I”m aware, of course, that there’s a multi-trillion dollar industry behind The Look—possibly men, possibly unfit—wielding extraordinary powers, convincing folk they need accoutrements to be fit. Even so, it doesn’t stop me occasionally thinking maybe I should get some spandex of my own, a tank top with wicking, one of those all-weather jackets that comes to a saucy little point at the back. A pedometre, a headband. I’d wear a water-bottle-belt (say that three times), read running magazines, get reflecting tape, strap a radio to my arm and groove to the beat as I thundered dashingly about town.
If people still groove to beats, that is…

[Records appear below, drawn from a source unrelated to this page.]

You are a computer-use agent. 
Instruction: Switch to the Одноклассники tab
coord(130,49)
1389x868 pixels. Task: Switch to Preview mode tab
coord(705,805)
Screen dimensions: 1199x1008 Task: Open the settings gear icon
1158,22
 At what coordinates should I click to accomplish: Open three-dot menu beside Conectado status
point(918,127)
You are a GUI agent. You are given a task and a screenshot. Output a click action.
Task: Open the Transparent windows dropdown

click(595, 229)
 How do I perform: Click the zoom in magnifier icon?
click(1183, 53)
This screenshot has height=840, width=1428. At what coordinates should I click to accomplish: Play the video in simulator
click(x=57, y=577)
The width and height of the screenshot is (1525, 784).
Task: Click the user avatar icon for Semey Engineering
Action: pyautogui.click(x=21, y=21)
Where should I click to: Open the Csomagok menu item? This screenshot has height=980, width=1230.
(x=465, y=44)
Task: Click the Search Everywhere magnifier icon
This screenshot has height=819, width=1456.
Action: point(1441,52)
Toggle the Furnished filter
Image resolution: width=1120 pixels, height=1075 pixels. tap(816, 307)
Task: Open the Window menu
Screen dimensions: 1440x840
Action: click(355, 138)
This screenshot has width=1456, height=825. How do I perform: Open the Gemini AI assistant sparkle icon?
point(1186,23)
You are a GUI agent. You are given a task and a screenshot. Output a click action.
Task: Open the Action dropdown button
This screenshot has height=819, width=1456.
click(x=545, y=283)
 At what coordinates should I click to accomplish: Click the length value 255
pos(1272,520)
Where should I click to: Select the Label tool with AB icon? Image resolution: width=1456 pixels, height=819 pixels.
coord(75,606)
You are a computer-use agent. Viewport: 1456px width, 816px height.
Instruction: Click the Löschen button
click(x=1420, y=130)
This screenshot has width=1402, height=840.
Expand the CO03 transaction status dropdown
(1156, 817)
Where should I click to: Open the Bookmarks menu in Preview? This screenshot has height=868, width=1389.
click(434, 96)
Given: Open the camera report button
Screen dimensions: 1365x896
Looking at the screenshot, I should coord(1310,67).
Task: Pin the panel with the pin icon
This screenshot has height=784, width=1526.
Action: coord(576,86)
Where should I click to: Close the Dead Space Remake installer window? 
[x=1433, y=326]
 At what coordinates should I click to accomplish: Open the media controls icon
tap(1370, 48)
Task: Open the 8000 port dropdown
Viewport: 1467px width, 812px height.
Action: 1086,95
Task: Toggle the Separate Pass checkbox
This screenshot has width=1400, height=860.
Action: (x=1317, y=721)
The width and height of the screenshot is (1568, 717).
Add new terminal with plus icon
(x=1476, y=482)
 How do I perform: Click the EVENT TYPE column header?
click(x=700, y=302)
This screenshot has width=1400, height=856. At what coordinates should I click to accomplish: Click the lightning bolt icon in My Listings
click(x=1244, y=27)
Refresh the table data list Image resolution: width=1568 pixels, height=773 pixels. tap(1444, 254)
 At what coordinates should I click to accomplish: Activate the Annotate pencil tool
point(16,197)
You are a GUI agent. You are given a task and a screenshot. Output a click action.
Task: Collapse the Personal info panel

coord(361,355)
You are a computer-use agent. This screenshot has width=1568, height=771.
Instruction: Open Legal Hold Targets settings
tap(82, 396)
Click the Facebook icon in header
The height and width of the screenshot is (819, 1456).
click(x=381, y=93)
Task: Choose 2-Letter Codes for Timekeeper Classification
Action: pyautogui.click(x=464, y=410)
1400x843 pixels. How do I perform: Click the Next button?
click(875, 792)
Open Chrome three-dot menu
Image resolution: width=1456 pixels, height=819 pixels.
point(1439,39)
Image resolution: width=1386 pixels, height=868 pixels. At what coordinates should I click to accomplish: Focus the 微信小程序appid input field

It’s a colourful fantasy. Short-lived though. Fact is, I’d laugh if I wore spandex—it would crack me right up to see myself in The Correct Walking Outfit. This is for Other People. Not me. Despite illusions of being part of the active-wear set, the whole culture is counterintuitive to my DNA. Always was. As a kid I tried out for things, field hockey, for instance; I was so proud of my shin pads, walked around with them strung over my shoulder even when there wasn’t practice, hoping people would notice that I was an athlete. First time on the field though, when some big girl shoved me—which I didn’t know was part of the game—I found it so alarming I handed my pads in right then and there. My parents signed me up for tennis lessons one summer but I preferred cherry popsicles and comics in the shade of a nearby tree. The instructor didn’t care, he’d been paid whether I played or not. I was the last kid picked for the baseball team and I kind of liked it that way. More time for hopscotch and skipping and walking in ditches after it rained.
I’m not made for organized activity. I’m made for writing postcards and taking them to the mailbox in my regular shoes, which are often sandals. And riding my bike to the grocery store and the library. I walk downtown and to the creek and along the beach, and I watch things—the way tall grass moves in the wind, geese land on water, a kid with a silver tinsel wig runs to catch up with friends. I hike and I cross-country and snowshoe in winter. I jump on a trampoline to work out plot points. I swim as a meditation. I work in the garden because it needs it, and so do I, and do yoga daily to bring myself back to the centre of my own life. I wash floors and windows and sort out closets because order helps me think. Sometimes before lunch, I dance.